Milano, 12 aprile 2017 - Disallineato, «perché non bisogna essere schiavi della propria storia». Marco Masini racconta nella redazione de “Il Giorno” gli ultimi mesi, da Sanremo al tour che parte il 30 aprile e arriva il 7 maggio al Linear Ciak di Milano, con “Spostato di un secondo”, il nuovo notevole album di inediti prodotto con Diego Calvetti. Poi, siccome ci conosciamo da una vita, il discorso parte disciplinatamente da un inizio, Giancarlo Bigazzi, 28 anni fa. Quando Marco, pianista, cantante ed autore del giro fiorentino, incontra il papà di tanti artisti e successi del pop italiano.

Marco Masini e Marco Mangiarotti«Genialità e talento non si imparano - spiega Masini -, ma tutto il resto sì e scrivere belle canzoni pop è la cosa più difficile. Perché ha le sue regole (immediatezza e durata, per esempio) mentre i cantautori, che ho sempre amato e ascoltato, si dannole regole che vogliono. Bigazzi aveva 50 anni e tutto da insegnarci, noi 25: guidava lui. Ancora oggi lo sento spifferarmi all’orecchio quello che va o non va». È il legame con il presente e un disco fatto con giovani autori. «Ti devi disallineare dalla tua storia, il tuo modo di scrivere e cantare, è un concetto che prendo dal mio amore per l’astrofisica e i grandi inventori. Quest’album è più cantautorale ed elettronico, nel senso dei colori. Grazie a Roberto Razzini di Warner Chappell, il mio editore, ho partecipato zaino in spalla ai camp con i loro giovani autori. Ognuno portava uno strumento, un computer, ogni stanza diventava uno studiolo dove transitavano le idee». Così è nato il team di “Spostato di un secondo”, album e canzone presentata a Sanremo, l’amicizia con Zibba, la complicità con Iammarino. «Volevo in realtà fare un album più musicale, essere libero di andare altrove, giocare moderatamente con l’elettronica. Trovare un nuovo linguaggio e un modo più introspettivo di cantare rispetto ai miei inizi, in cui si chiedeva quel timbro personale e la forza espressiva. Ho sperimentato con gli altri un diverso modo di scrivere».

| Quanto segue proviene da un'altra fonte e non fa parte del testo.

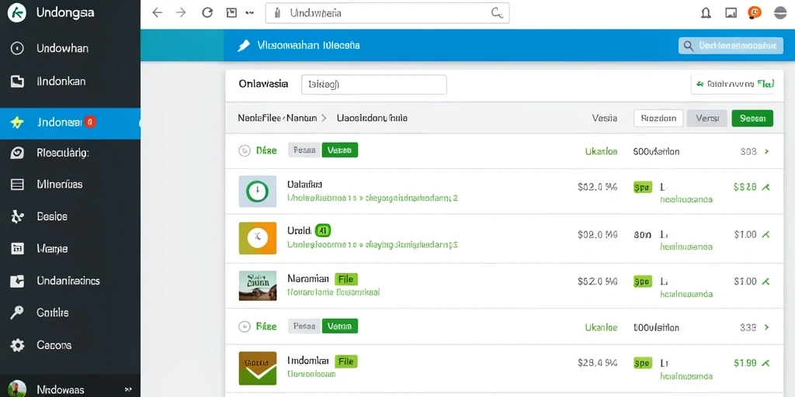Open the gear icon in the sidebar

click(18, 345)
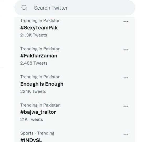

Anche nei testi «che partono dall’autobiografia per parlare delle storie degli altri. Quel che è successo e quel che poteva succedere, il rileggere la propria vita con una consapevolezza raggiunta, senza nostalgia. Senza pensare che così impari a non sbagliare, perchè la vita si ripropone sempre in maniera diversa. Quello che io chiamo il senso dell’anticipo». Diversamente cantautorale, come suggeriscono il nuovo singolo “Tu non esisti” e “Nel tempo in cui sono tenuto a restare”. Per il tour ha «riascoltato gli anni ’90, tenendo fermi armonia, melodia e testo, ma colorati di elettro pop». Ancora su Sanremo, rivela «che alla cena di Capodanno con Carlo Conti, dopo qualche ascolto, gli dissi: attento a Gabbani». Mette in fila i colleghi più influencer: «Il più grande comunicatore, il primo che mi viene in mente è Lucio Battisti, confesso di essere stato un mezzo sorcino, mi piace Renato Zero, di ritenere Claudio Baglioni il più grande cantante melodico, Lucio Dalla il più grande in assoluto». Ricorda che la cover di “Signor Tenente” è stata «una sfida e un tributo al genio di Giorgio Faletti, attore, cantautore, scrittore e pittore». Marco Masini sarà il 20 maggio al Palabanco di Brescia. Nel frattempo, lui che vive all’Impruneta, la porta del Chianti, pensa «di trovare un punto d’appoggio a Milano, voglio vivere l’energia di questa città».